# How to remove large rusted bolts?



## ArkansasFarmer (Aug 27, 2018)

I have a Howse rotary cutter with 1" bolts holding the blades to the spindle. The crown nuts are rusted, and I cannot remove them. I've tried penetrating oils, using a cheater bar, and heating the nuts (not too hot), but nothing seems to work. I would appreciate any ideas on how to remove the bolts. Thanks


----------



## Hoodoo Valley (Nov 14, 2006)

You mention crown nuts. Can you get in there with a skinny cut off wheel on a grinder?


----------



## ArkansasFarmer (Aug 27, 2018)

I can remove the flywheel assembly to get to the nuts, but I was hoping that there is a way to break them free without cutting them. Thanks for your assistance.


----------



## BigT (Sep 15, 2014)

Did you wire brush clean the threads protruding out of the nut. If not, try that and spray with penetrating oil. I have a big impact wrench and sometimes it won't break a big nut loose. You can use bigger cheaters until you break a wrench. I struggled with a neighbors bush hog bolts with no success. He got it loose with heat (I'm sure red hot).

Is there any chance of a left hand thread? I don't think so, but I have encountered LHT's on bolts that screw into the shaft. Broke a couple of wrenches that day. Ended up calling the manufacturer. They never mentioned LHT's in their manual.

Eventually, you will have to split the nut.


----------



## PJ161 (Sep 12, 2016)

Easy thing to do is buy a nut splitter. Their not to expensive and will usually preserve the bolt threads. Get a splitter of the proper size from a reputable tool dealer, I don't think the HF ones will hold up. Easier if you pull the dish off, turn it over and work on it in the open. My small bush hog, 6 foot, I had to replace those bolts also. I used a hot wrench and replaced everything. PJ


----------



## Guest (Aug 27, 2018)

I would try an impact wrench with a 6pt socket if you have one....and I'm guessing they've been sopped in penetrating oil long enough at this point. Mine's a 1/2" drive and has yet to meet a nut it couldn't handle. I spent quite a while looking a nut cutter in that size range and my impact wrench was less expensive I think. Let us know how you make out.


----------



## Hoodoo Valley (Nov 14, 2006)

I was going to mention an impact, but we lost electricity until just now. I would replace them with stainless steel bolts and anti seize to prevent this in the future.


----------



## ArkansasFarmer (Aug 27, 2018)

Thanks for all the comments. I'm going to try a brush, an air hammer to try to vibrate the rust loose, and then an impact driver. I'll report back on my progress.


----------



## Guest (Aug 27, 2018)

Take no prisoners!


----------



## bbirder (Feb 26, 2006)

I would try this first. Works better than any can stuff you can buy.

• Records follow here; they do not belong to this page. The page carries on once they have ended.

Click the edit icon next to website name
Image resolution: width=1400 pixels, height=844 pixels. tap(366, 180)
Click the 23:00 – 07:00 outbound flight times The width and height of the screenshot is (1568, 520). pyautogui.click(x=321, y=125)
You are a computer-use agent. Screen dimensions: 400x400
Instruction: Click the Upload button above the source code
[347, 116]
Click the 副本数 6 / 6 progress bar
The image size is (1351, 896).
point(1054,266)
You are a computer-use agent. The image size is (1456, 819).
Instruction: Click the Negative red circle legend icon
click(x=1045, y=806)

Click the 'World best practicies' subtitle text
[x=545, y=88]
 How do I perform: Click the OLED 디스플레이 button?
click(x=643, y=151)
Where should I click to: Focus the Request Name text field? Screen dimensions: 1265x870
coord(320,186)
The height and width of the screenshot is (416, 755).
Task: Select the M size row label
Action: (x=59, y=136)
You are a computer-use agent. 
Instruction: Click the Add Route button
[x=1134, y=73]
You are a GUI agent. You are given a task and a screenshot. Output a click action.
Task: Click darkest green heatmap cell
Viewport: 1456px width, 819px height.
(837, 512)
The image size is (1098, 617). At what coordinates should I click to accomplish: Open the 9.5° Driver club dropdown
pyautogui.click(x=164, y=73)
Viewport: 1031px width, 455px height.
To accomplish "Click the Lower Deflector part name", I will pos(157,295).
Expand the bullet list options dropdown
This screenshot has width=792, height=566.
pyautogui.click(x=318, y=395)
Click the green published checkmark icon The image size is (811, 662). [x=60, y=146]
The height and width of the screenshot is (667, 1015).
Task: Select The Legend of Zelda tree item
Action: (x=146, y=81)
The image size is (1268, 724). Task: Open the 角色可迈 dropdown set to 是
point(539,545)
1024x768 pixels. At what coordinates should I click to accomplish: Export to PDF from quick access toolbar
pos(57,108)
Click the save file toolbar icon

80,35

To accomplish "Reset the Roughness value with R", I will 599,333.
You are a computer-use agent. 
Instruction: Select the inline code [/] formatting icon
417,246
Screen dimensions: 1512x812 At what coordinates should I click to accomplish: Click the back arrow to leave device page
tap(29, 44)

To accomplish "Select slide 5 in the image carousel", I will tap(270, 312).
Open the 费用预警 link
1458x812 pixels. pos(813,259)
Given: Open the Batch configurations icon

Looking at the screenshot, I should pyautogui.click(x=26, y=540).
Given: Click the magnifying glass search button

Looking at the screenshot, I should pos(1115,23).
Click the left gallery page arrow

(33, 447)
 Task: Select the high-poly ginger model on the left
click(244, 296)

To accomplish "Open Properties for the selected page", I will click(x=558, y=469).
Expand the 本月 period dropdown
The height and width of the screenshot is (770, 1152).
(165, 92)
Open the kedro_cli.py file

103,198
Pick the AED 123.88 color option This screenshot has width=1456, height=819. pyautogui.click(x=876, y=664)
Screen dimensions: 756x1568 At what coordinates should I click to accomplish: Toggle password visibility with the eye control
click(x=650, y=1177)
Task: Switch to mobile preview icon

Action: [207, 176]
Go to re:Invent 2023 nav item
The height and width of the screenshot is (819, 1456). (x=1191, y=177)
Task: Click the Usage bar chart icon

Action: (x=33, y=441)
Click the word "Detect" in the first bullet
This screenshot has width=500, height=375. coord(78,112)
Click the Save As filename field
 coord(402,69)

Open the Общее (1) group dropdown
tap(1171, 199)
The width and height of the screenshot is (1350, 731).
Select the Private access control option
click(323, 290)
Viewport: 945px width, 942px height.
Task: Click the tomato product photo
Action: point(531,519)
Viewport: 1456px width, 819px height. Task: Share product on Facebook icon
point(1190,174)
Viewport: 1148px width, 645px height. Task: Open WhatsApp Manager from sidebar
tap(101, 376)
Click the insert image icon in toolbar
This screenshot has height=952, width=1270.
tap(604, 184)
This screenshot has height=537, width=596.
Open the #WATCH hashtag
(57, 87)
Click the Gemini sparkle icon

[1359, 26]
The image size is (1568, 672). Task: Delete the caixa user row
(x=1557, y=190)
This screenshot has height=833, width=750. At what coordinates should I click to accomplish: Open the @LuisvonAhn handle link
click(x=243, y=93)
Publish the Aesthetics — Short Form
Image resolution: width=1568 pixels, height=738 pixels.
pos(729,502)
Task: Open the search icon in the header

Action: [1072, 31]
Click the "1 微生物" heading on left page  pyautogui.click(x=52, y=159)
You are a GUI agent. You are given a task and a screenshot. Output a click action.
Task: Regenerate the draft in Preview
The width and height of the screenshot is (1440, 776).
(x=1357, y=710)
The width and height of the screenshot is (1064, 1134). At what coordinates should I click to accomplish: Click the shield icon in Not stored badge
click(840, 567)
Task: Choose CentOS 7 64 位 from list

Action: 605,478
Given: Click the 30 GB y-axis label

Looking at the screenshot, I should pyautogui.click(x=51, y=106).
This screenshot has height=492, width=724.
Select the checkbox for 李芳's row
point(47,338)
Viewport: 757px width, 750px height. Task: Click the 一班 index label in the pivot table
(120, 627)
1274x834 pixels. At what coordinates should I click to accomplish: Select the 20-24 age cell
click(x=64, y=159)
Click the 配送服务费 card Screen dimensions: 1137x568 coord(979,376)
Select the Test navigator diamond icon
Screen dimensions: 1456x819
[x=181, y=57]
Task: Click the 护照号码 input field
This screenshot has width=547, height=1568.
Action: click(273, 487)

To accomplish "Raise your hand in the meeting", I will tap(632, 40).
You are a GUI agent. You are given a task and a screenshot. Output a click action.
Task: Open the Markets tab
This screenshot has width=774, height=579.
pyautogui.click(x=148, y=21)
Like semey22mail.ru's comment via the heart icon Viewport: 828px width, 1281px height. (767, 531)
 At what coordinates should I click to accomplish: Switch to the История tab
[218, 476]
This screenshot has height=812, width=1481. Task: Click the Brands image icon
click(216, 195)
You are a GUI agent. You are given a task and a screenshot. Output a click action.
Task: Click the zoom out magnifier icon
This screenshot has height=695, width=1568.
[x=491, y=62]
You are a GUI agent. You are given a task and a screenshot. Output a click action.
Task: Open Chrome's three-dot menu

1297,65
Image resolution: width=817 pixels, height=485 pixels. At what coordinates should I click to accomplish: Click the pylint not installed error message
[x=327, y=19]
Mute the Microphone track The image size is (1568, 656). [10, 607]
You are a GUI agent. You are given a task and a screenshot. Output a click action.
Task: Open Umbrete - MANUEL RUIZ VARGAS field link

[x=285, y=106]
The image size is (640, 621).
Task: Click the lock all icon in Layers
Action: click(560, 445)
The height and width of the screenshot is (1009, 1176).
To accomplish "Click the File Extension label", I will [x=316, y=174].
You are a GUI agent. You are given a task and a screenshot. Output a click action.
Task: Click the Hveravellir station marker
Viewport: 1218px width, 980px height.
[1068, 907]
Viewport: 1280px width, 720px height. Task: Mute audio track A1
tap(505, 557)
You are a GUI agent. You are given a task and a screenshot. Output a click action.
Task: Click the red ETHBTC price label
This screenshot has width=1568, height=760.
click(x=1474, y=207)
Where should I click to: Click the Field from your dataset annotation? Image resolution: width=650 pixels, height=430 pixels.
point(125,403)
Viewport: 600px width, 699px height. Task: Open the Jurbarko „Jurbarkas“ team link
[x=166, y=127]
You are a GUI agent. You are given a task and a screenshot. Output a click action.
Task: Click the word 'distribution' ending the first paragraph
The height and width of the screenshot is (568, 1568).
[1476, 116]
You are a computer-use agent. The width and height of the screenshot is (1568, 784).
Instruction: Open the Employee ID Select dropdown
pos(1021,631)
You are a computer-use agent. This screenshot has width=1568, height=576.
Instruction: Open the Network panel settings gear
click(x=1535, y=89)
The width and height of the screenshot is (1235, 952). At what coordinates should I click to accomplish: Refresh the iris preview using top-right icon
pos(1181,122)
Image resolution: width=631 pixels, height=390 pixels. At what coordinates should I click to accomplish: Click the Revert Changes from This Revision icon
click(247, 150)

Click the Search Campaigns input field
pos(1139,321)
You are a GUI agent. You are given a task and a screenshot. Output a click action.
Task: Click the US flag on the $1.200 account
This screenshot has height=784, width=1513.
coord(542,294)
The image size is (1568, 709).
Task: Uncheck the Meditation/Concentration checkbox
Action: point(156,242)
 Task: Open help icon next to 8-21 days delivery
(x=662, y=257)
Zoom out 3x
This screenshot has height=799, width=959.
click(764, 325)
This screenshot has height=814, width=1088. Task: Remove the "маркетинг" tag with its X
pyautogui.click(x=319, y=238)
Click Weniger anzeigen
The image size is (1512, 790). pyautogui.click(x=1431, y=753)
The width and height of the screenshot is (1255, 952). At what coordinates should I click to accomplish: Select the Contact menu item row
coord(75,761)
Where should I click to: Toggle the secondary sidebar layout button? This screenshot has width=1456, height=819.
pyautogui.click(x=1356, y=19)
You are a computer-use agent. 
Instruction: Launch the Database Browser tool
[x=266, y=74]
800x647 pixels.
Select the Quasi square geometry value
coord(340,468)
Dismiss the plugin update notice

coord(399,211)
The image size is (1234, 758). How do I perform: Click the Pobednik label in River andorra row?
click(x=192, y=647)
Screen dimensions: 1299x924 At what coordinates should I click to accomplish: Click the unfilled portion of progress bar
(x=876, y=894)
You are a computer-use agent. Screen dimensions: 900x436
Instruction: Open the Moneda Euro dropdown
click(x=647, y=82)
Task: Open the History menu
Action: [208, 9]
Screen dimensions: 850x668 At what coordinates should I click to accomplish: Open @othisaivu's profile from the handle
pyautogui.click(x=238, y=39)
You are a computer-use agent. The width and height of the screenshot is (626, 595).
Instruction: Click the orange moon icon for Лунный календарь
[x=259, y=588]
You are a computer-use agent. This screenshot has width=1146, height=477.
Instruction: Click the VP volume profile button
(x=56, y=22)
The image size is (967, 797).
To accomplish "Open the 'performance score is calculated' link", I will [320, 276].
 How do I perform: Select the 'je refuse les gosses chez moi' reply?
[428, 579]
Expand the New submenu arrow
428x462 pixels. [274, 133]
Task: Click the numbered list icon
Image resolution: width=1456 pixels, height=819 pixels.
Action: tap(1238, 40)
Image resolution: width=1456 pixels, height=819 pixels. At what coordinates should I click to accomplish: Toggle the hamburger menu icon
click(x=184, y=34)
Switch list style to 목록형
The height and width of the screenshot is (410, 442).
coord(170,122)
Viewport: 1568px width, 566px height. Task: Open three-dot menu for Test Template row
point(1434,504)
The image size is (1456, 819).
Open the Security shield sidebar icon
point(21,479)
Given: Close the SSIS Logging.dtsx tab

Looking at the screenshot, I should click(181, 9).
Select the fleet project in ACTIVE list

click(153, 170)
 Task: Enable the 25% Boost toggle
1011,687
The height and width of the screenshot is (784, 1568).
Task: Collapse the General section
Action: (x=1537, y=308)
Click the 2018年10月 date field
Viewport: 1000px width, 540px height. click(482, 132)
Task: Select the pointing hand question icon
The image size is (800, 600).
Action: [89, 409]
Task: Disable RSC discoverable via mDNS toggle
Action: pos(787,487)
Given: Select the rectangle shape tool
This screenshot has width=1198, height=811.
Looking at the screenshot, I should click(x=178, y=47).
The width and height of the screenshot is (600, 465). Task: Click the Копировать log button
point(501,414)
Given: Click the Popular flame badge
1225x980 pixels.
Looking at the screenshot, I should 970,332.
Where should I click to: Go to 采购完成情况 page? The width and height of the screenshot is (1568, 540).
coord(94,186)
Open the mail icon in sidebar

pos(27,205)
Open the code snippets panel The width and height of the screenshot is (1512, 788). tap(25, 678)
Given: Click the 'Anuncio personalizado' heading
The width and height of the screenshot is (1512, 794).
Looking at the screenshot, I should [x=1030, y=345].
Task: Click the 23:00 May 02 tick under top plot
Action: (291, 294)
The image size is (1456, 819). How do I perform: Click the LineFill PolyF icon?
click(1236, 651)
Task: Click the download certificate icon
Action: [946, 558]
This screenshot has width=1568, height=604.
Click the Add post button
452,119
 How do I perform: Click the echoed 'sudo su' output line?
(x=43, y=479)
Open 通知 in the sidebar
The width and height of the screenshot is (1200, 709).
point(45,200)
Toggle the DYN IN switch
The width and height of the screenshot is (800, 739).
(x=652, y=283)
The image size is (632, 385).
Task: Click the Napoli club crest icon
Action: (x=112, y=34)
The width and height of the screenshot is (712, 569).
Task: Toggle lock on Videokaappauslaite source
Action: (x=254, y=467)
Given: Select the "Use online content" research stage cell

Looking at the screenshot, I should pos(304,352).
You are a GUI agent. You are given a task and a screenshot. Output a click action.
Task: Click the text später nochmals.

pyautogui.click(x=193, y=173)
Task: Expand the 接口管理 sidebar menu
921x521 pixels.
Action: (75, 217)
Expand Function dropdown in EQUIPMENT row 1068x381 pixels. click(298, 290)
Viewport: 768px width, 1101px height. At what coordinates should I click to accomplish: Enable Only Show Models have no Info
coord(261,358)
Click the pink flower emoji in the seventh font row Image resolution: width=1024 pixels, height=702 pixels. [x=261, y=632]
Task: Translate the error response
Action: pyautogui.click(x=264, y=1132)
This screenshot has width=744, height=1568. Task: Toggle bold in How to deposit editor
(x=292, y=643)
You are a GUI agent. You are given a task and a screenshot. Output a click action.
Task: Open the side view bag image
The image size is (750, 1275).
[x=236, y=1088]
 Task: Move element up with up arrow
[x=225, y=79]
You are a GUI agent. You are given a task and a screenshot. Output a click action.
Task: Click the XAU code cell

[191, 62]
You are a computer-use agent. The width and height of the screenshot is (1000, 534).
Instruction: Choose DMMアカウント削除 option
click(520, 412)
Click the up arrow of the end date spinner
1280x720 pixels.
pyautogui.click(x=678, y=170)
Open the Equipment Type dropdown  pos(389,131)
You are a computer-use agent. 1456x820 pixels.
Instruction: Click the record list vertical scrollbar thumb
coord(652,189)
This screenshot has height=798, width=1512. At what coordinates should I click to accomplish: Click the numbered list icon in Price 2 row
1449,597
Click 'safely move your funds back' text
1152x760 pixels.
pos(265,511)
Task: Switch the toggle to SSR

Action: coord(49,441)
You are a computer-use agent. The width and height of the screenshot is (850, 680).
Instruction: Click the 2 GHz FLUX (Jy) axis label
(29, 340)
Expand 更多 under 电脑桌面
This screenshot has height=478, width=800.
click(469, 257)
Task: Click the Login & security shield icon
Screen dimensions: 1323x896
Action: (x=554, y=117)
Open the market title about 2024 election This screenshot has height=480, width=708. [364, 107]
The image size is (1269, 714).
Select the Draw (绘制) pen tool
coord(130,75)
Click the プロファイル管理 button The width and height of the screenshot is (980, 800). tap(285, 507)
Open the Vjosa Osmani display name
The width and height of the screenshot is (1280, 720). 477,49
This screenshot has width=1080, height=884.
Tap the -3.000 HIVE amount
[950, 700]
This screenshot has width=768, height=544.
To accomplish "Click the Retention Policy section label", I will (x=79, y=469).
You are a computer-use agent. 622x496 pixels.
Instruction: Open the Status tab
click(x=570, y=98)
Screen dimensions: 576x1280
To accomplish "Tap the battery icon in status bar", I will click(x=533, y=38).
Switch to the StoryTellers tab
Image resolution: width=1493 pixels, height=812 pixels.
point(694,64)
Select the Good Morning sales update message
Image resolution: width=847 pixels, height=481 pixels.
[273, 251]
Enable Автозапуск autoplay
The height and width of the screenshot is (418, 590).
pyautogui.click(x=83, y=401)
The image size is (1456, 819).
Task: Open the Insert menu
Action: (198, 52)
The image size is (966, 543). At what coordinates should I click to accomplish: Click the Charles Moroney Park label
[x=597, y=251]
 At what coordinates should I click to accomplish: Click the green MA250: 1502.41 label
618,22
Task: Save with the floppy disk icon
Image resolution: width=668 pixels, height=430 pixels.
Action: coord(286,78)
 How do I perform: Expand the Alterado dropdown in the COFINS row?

PENETRATING OIL - *AVERAGE LOAD*

None - *516 pounds*
WD-40 - *238 pounds*
PB B’laster - *214 pounds*
Liquid Wrench - *127 pounds*
Kano Kroil - *106 pounds*
ATF / Acetone Mix - *53 pounds*

The test showed that anything, even WD-40, was better than dry-wrenching. But the winner, by a considerable margin, was the home-made mix consisting of 50% automatic transmission fluid, and 50% acetone. This 1:1 ratio allows the thin acetone to carry lubricant deep into the threads of your target bolt.

The ingredients are easy to come by. Acetone can be found among paint stripping chemicals at your favorite hardware store, or you can find it in nail polish remover.


----------



## hdrider (Feb 21, 2017)

ArkansasFarmer said:


> I have a Howse rotary cutter with 1" bolts holding the blades to the spindle. The crown nuts are rusted, and I cannot remove them. I've tried penetrating oils, using a cheater bar, and heating the nuts (not too hot), but nothing seems to work. I would appreciate any ideas on how to remove the bolts. Thanks


Check with your local auto parts supplier and they may have a socket (1 inch is a bit big though) that is design with knurling inside that bites onto the metal to give you the grip you need. You will probably need to replace the nuts afterwards. Good luck. Watch your knuckles.


----------



## Russell Kincaid (Sep 2, 2018)

I have an oxy-acetlyene torch and it is the most useful tool. If the nut won't come off when red hot with an impact wrench, I can always burn it off. If done carefully, the nut can be burned off without damage to the bolt threads by cutting vertically beside the bolt. Use a cold chisel to spread and rotate the nut.


----------



## Hoodoo Valley (Nov 14, 2006)

Welcome to the forum Russell!


----------



## Fitter (Aug 26, 2018)

6 point wrench or socket with a big cheater and 2lb hammer 6" to 1 2" from nut . Might take two people one to put pressure on wrench other to hammer it


----------